The geographer Strabo is one of the oldest sources on the city, and mentions its existence around the 4th century BC. It was a convent for a time under the Roman Republic, and was finally taken by rebels during the Mirhridatic War. During the reign of Ceasar Augustus, Tralles was damaged by the powers of nature and war, and was rebuilt and renamed as Caesarea.
The city was famous for its great architecture, closeness to many theaters (in Miletus, Nysa on the Maeander, etc.), and strategic location. It appears to have been a place where citizens liked to enjoy life, and celebrated ancient arts and theater. In later times, the city gave the world one of the two architects of the Hagia Sophia in Constantinople (Istanbul), Anthemius of Tralles, who was born there.

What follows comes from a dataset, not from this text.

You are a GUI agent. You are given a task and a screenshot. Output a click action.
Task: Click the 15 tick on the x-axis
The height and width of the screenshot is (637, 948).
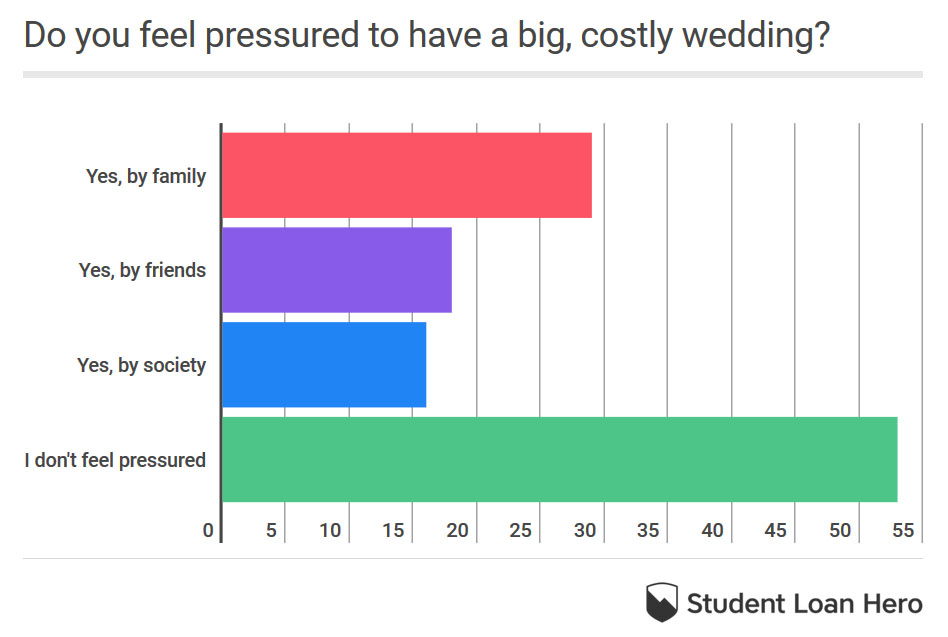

The Hagia Sophia in Istanbul, Turkey. (CC BY NC ND 2.0)
The recent discovery of the unique grave has been made during the works of rebuilding the city of Aydin following the earthquake in 2012. Many parts of the ancient site have been lost. On February 2014, Aktakka told Hurriyet Daily News:
“A structure which formed the entrance gate of the gymnasium building, and which became the symbol of Aydın, suffered the heaviest damage due to earthquakes. As part of a project, it will be strengthened and illuminated so that it will even be seen from the entrance of the city. Also, restorations have been continuing to revive a columned road that was discovered in Tralleis. The ancient city will become a place worth a visit within a year.”
After two years, archaeologists are still working in Tralles and the city still holds many secrets which could help researchers to understand the life and culture of this ancient place.
Ruins at the Tralles site in Turkey. (CC BY SA 2.0)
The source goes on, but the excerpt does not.